Cold Steel III texture to dds name conversion

How do you actually convert a Falcom 3D model and texture dumps.md · GitHub texture dump name into special_k dds format?

I have absolutely no idea :slight_smile:

The format is not generally a problem, it is the computed hash. Manually poking around in the D3D11 Render Mod Toolkit is probably the only way to find these names, and that’s not intuitive for anyone except the person who originally modified the texture.

Was a bit afraid of that. Easiest to dump from special K itself? Would that preserve the hash I assume?

Yes, dumping textures from within Special K is pretty straightforward.

The Render Mod Toolkit will flash any object that uses the selected texture on/off and you can very easily locate textures that interest you by using the [ and ] keys.

Matching textures dumped using other software, however, is like finding a needle in a haystack. I don’t think a human can visually do that for anything but solid colors.

Is there a way to dump all the textures at one go, apart from autodump, which does not seem to work in the case of this game. (Get stuck dumping intros?)

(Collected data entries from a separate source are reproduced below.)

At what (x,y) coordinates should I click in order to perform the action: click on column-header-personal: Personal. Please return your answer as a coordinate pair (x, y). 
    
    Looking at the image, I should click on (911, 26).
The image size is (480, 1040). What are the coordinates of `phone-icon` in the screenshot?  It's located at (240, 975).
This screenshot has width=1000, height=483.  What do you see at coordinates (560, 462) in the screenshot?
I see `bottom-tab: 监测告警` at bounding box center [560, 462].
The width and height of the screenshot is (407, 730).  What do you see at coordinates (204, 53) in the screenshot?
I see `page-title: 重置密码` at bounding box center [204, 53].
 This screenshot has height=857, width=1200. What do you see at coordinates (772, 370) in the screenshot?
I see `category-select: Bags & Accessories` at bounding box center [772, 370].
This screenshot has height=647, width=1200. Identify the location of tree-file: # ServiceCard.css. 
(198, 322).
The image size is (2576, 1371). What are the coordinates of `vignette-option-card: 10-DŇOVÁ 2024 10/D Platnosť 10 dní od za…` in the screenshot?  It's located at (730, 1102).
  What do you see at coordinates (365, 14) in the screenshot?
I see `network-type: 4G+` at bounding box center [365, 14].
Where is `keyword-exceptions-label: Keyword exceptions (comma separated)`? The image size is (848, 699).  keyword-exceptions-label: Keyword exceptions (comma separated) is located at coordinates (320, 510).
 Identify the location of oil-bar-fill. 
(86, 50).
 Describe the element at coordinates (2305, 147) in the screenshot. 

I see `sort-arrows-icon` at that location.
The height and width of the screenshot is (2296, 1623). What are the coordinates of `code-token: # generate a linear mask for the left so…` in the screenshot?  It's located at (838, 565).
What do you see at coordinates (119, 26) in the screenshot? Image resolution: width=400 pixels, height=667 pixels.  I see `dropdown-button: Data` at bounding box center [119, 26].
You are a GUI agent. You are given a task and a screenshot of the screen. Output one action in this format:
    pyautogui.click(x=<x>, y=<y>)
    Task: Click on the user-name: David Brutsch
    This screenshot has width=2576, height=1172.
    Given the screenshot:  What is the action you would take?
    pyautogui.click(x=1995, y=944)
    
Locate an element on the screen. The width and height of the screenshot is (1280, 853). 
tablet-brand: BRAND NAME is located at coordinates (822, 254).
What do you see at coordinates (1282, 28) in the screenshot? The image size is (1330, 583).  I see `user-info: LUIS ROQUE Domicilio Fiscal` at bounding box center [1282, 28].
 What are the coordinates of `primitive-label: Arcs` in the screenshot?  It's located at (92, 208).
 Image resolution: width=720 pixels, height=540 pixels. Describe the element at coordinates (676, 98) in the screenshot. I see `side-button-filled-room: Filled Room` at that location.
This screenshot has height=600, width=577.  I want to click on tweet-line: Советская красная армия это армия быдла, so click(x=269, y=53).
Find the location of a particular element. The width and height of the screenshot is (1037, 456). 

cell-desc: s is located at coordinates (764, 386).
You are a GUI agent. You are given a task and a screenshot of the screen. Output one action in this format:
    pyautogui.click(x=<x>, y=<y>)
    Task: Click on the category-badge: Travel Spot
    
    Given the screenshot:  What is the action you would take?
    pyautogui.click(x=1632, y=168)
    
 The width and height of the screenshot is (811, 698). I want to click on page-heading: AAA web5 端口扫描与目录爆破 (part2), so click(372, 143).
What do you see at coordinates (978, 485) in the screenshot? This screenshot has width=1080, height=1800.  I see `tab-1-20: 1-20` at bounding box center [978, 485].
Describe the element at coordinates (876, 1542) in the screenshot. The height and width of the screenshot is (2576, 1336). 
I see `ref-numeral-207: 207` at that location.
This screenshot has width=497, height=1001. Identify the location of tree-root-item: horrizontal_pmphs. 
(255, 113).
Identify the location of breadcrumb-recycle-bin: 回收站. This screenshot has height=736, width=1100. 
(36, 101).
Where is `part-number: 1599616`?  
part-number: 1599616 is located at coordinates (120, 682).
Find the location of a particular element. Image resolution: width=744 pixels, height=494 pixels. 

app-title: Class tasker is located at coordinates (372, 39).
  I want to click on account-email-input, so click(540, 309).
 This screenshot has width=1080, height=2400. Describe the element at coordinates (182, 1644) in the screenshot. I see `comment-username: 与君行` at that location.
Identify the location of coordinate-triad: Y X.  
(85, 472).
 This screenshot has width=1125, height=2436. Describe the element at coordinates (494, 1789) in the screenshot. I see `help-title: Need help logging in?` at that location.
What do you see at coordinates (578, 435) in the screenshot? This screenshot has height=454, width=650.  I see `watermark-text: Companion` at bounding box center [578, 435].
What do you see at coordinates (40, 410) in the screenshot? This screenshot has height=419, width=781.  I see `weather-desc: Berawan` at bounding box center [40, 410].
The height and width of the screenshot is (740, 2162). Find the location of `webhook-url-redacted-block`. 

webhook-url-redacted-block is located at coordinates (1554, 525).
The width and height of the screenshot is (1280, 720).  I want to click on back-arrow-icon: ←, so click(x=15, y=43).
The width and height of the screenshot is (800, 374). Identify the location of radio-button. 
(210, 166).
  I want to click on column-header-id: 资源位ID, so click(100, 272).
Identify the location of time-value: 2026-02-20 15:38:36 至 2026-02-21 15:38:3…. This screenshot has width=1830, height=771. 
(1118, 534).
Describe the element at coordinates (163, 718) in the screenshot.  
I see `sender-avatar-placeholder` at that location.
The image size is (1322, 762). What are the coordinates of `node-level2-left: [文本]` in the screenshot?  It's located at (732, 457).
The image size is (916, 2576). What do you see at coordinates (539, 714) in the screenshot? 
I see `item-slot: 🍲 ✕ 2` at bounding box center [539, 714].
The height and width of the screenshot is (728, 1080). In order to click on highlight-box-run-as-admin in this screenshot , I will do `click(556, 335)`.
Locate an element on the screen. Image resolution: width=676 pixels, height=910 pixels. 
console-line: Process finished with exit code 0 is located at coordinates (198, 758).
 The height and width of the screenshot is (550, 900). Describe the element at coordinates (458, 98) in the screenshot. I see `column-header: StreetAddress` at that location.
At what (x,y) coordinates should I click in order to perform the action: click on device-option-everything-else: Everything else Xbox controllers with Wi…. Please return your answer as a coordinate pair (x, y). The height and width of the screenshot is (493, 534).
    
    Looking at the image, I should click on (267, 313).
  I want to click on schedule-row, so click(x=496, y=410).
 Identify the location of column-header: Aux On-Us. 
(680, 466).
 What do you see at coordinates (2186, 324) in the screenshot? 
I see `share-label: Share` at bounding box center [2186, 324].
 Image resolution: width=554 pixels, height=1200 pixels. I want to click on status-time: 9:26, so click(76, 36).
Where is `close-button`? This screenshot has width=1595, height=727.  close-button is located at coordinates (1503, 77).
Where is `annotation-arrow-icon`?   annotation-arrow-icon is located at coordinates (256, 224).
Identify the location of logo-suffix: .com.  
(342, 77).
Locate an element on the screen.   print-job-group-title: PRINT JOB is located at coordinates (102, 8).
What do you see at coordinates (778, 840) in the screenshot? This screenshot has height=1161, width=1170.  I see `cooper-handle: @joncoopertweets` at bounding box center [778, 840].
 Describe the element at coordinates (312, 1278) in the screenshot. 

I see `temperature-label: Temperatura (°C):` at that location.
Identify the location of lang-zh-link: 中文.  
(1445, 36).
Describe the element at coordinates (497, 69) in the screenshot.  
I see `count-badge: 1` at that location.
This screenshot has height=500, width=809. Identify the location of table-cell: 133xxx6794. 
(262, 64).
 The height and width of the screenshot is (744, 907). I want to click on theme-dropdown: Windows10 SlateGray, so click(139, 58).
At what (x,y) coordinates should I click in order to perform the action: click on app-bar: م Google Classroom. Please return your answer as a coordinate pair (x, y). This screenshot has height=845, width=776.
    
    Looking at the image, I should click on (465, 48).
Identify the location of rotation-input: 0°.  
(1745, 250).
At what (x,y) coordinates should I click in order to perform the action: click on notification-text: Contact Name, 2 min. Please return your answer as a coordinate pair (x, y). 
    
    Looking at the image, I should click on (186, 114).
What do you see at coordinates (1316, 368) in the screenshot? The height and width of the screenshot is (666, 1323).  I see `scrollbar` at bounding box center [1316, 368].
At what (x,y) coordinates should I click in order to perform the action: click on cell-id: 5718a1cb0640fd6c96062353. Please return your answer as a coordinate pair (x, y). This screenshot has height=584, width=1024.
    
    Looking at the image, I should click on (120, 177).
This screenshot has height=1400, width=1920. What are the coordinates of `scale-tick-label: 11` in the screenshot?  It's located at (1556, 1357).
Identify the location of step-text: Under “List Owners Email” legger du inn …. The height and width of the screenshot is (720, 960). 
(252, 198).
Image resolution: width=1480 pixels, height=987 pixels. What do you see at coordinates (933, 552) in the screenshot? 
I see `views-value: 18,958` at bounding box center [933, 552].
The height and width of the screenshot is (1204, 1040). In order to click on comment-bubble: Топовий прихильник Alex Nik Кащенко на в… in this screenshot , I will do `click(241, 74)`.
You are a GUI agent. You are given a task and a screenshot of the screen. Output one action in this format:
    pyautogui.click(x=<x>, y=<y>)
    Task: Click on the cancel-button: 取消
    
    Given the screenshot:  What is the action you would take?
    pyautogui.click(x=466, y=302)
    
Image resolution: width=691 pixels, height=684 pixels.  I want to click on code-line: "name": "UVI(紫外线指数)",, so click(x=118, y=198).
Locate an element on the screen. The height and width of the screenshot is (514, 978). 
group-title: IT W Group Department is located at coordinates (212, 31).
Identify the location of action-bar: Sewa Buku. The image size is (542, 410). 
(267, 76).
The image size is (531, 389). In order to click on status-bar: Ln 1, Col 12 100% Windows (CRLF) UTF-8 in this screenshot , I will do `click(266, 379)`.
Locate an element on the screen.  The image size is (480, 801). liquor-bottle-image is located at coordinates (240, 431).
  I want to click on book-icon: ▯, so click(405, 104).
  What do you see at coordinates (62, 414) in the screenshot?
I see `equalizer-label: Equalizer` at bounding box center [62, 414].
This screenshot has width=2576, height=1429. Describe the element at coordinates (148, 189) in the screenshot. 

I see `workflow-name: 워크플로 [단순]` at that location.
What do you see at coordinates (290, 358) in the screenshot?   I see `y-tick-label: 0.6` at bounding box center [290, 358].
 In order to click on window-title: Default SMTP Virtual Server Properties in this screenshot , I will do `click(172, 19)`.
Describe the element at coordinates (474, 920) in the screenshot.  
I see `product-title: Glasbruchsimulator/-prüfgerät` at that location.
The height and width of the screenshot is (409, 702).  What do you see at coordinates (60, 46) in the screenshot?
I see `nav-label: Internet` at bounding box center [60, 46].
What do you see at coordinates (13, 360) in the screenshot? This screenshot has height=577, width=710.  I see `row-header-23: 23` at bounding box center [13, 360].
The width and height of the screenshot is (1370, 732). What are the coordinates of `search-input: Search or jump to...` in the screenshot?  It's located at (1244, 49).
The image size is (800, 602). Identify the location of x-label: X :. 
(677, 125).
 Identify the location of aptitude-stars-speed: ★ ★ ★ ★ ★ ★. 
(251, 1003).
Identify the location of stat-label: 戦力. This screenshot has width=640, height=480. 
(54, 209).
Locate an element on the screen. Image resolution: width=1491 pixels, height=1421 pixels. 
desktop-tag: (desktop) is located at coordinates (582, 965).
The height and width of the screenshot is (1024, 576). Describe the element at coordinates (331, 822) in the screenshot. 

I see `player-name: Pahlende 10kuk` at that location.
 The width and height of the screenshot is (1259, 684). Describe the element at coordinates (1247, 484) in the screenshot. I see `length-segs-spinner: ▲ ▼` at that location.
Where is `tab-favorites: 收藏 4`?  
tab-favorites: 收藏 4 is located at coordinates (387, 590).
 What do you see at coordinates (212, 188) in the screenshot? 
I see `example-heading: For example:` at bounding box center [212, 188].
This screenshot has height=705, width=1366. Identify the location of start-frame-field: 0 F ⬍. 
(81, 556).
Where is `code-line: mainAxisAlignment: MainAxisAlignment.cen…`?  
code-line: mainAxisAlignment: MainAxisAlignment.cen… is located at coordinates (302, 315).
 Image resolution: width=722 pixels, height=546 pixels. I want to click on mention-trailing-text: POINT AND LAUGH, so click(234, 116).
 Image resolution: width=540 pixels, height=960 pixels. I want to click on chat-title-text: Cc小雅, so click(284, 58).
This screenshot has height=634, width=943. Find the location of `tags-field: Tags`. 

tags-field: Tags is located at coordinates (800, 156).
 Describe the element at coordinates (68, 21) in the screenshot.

I’m not sure why you would actually want this? That would just produce a ton of random unsorted textures on disk that you would have to manually inspect.

I used to support dumping every single texture at load, but have not tested it since SK got its in-game UI for D3D9/11. It is more or less obsolete with the available in-game tools.

When I created my translation matrix for FAR to convert Resorep mods to FAR mods, I basically dumped any and all textures with both tools separately while I redid the same run twice (once with Resorep and once with FAR). After that, it was just a matter of matching one name to another where the checksum matched (which luckily they did).

It allowed me to then rename Resorep mods from the Resorep name over to the name of the FAR file wi the same checksum, and ergo I had a way to convert mods.

But that approach only works if you’re a) able to dump basically all files using both tools, and b) have another way to match the files to one another (in my case by using the checksum).